## Verilen görev 1
Aşağıdaki dondurma tarihçesi bölümüne göre (a), (b) ve (c) ifadelerinin her biri metinle örtüşüyor mu? Her biri için evet ya da hayır deyiniz ve kararı belirleyen sözcükleri metinden aynen aktarınız.
(a) 1676 yılında Paris'te 250'ye yakın dondurmacı bulunuyordu.
(b) Hacı Mehmet, Kahramanmaraş'tan ayrılarak Halep'e yerleşmiştir.
(c) Dinlenme tesisinde 4 çeşit dondurma için 10 lira ödenmiştir.

## Seçilmiş bölüm
* * *

Dondurmanın tarihçesini anlatırlarken günümüzden 3 bin yıl kadar geriye, Çin’e giderler. Sonra Büyük İskender’in buzlu nektarları sevmesi, Roma İmparatoru Neron’un dağlardan getirilen karların üzerine dökülen bal-meyve karışımlarına bayılması anlatılır. Ve sıra Marco Polo’ya gelir. 13’üncü yüzyılda Çinlilerden öğrendiği buzlu tarifleri Avrupa’ya taşıması ile Fransız ve İtalyan restoranlarında bunların servis edilmesi, 1676 yılında Paris’te 250’ye yakın dondurmacının olduğu ve 1851’de Jacob Fussel’in ABD’de dondurma yapıp satmaya başlaması. Bizde ise Karsambaç’la yola çıkarak 1920’nin ikinci yarısında Halep'ten gelip Kahramanmaraş'a yerleşen Hacı Mehmet’in "salepli dondurma"sı, 4-5 yıl sonra ise Kel Ali (Kıyak) olarak bilinen şahsın salepli dondurmayı "özlü düzgün bir yapı vermek için dövme demir kaşıkla karıştırarak" Kahramanmaraş'ın ünlü "dövme dondurma"sı şeklinde sürer.
Baştanlı Dondurma Dinlenme Tesisleri’ndeyim. 4 çeşide 10 lira ödeyip afiyetle götürüyorum. Lezzetliydi, durduğuma değdi. Bu fırsatla da biraz dinlenmiş oldum.

* * *

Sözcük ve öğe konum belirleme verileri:
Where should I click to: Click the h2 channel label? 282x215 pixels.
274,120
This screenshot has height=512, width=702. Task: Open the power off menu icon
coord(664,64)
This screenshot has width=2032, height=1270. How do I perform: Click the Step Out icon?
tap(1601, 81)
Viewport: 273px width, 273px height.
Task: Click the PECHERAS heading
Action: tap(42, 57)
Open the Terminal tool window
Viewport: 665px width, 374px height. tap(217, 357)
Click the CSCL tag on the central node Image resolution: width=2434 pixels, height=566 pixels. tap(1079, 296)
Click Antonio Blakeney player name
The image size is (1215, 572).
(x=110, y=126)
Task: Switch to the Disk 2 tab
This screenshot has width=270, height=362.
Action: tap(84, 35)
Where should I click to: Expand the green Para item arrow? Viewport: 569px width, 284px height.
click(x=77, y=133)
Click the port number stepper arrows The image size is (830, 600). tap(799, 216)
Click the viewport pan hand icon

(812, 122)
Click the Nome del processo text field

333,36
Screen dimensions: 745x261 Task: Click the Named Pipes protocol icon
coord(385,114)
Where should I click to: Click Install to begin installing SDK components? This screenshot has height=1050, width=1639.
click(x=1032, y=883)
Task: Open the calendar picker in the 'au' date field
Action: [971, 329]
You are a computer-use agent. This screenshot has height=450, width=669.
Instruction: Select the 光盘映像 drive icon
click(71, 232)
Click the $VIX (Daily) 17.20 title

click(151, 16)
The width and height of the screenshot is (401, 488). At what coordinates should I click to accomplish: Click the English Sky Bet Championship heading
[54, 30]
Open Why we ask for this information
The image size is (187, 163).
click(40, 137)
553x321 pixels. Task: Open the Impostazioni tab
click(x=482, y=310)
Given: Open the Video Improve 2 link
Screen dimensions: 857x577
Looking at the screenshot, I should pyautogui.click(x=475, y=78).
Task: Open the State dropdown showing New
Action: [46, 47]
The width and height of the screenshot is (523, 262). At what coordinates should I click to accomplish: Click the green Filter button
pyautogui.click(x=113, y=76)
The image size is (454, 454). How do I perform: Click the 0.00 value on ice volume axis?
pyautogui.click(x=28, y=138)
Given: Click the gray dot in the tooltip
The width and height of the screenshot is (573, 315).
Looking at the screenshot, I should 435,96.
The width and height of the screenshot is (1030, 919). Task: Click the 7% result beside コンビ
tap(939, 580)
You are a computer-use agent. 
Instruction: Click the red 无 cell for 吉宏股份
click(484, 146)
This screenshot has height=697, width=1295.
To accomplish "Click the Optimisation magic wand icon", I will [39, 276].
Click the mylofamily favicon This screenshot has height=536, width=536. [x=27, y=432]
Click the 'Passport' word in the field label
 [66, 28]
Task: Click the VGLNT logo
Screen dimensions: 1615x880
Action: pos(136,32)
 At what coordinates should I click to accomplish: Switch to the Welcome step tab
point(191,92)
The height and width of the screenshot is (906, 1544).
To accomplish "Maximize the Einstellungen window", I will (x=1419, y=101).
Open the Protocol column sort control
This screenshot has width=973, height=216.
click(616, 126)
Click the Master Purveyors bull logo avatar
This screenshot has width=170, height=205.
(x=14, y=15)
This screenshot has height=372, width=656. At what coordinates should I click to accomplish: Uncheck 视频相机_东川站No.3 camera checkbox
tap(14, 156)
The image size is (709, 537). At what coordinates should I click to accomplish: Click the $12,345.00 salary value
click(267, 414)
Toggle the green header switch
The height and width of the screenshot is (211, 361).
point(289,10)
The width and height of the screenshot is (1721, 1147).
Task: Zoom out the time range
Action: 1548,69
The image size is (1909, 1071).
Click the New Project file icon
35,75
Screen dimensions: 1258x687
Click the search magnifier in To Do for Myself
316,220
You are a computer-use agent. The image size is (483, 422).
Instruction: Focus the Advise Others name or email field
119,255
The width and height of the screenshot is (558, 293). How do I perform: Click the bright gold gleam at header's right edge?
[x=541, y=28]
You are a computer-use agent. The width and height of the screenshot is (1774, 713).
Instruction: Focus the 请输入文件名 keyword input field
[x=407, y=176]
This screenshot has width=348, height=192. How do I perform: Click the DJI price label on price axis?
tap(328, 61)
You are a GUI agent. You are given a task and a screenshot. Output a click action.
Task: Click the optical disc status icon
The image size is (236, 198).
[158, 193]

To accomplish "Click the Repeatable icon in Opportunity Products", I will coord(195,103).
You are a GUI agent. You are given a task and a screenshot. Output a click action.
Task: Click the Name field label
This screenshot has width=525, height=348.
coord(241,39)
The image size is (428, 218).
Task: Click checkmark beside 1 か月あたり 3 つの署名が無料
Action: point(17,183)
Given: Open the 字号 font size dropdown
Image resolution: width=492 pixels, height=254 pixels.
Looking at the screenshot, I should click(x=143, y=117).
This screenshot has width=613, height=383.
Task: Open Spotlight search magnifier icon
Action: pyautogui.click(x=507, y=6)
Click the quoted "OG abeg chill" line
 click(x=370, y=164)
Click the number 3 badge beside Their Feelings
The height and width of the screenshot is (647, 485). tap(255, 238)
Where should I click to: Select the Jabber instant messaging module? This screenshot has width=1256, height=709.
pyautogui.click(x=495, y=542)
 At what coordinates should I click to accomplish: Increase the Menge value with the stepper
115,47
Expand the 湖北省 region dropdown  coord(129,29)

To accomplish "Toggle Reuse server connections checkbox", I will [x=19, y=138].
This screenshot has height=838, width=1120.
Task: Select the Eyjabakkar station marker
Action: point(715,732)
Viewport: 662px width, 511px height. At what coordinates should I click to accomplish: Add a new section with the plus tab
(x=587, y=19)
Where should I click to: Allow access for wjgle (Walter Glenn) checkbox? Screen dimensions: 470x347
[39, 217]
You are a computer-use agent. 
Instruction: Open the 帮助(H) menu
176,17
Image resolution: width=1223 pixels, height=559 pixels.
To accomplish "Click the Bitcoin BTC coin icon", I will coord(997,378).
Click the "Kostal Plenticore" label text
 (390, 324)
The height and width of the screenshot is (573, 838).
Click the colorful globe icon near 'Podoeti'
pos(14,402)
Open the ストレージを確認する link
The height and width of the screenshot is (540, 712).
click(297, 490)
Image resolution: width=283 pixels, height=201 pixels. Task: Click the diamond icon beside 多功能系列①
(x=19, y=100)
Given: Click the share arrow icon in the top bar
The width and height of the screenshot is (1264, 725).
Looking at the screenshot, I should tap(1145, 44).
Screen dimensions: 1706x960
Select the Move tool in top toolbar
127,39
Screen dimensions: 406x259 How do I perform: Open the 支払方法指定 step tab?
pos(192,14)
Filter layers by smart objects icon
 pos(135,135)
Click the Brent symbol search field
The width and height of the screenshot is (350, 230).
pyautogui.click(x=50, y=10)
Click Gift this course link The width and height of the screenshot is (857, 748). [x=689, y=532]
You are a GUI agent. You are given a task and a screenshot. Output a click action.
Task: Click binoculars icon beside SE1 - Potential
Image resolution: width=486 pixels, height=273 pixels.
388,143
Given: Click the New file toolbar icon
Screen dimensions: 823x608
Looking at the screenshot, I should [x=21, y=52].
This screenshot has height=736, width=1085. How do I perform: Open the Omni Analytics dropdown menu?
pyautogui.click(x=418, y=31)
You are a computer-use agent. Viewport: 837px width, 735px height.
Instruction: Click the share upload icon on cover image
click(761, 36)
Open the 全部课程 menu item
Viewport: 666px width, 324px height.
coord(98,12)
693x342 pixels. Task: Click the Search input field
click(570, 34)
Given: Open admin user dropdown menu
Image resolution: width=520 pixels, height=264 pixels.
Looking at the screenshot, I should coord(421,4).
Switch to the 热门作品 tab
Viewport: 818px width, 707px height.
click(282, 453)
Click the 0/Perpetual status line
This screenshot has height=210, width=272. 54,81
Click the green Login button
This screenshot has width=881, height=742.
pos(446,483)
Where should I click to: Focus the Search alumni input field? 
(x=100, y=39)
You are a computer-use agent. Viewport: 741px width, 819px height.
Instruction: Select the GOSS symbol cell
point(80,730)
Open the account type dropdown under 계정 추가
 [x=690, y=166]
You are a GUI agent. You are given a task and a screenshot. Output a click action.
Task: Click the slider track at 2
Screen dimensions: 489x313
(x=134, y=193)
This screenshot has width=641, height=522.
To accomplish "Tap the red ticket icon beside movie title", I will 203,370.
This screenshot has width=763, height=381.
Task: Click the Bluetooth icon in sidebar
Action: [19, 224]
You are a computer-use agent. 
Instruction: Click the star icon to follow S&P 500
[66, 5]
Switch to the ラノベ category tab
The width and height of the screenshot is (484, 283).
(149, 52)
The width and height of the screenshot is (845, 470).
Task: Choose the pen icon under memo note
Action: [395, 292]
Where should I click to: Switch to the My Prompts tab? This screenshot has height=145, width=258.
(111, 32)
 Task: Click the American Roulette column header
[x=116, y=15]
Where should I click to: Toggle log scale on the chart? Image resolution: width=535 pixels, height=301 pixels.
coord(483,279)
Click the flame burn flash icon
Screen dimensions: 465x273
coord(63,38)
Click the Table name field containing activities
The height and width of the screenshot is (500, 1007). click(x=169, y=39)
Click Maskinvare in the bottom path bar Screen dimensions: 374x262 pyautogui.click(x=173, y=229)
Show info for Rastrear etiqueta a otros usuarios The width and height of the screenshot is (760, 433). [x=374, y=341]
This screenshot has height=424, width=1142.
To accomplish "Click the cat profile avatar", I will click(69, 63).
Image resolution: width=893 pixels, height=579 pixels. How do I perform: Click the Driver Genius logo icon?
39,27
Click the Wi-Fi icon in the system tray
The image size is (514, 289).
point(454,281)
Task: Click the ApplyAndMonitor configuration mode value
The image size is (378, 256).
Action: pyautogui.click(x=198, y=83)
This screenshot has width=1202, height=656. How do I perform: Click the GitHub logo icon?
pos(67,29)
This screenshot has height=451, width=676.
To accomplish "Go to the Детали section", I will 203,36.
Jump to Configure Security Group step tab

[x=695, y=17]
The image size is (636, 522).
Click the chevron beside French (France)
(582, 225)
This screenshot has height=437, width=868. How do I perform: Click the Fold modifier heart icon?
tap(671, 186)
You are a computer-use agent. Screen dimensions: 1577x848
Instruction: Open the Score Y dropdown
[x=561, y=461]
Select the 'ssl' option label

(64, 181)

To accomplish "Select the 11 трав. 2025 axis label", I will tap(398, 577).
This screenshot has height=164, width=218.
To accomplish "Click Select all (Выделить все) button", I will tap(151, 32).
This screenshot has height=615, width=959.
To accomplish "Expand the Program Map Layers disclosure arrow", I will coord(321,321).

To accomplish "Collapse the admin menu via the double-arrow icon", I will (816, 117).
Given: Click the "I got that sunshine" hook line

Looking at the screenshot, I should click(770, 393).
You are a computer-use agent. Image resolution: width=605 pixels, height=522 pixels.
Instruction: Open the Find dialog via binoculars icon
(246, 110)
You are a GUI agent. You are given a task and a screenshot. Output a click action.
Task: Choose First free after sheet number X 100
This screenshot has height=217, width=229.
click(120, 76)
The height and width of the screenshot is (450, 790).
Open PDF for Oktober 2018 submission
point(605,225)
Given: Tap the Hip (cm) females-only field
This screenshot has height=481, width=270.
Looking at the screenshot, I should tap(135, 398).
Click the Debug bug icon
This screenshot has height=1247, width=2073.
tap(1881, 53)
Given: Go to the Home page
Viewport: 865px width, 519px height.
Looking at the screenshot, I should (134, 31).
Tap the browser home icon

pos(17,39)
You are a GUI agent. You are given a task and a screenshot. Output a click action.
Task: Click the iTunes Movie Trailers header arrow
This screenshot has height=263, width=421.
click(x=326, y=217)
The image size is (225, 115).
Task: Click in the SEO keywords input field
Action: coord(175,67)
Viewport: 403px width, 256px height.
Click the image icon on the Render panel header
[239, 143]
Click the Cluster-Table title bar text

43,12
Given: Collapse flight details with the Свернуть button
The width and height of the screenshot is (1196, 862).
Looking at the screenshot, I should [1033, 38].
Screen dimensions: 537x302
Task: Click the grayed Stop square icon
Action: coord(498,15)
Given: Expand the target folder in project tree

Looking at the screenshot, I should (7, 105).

* * *

## Verilen görev 2
Yukarıdaki listeyi süzünüz ve "Toggle" dizesini içeren her satırı kopyalayınız.

## Doğru yanıt 1
(a) Evet: "1676 yılında Paris’te 250’ye yakın dondurmacının olduğu"
(b) Hayır: "Halep'ten gelip Kahramanmaraş'a yerleşen Hacı Mehmet’in"
(c) Evet: "4 çeşide 10 lira ödeyip"

## Doğru yanıt 2
Toggle the green header switch
To accomplish "Toggle Reuse server connections checkbox", I will [x=19, y=138].
Where should I click to: Toggle log scale on the chart? Image resolution: width=535 pixels, height=301 pixels.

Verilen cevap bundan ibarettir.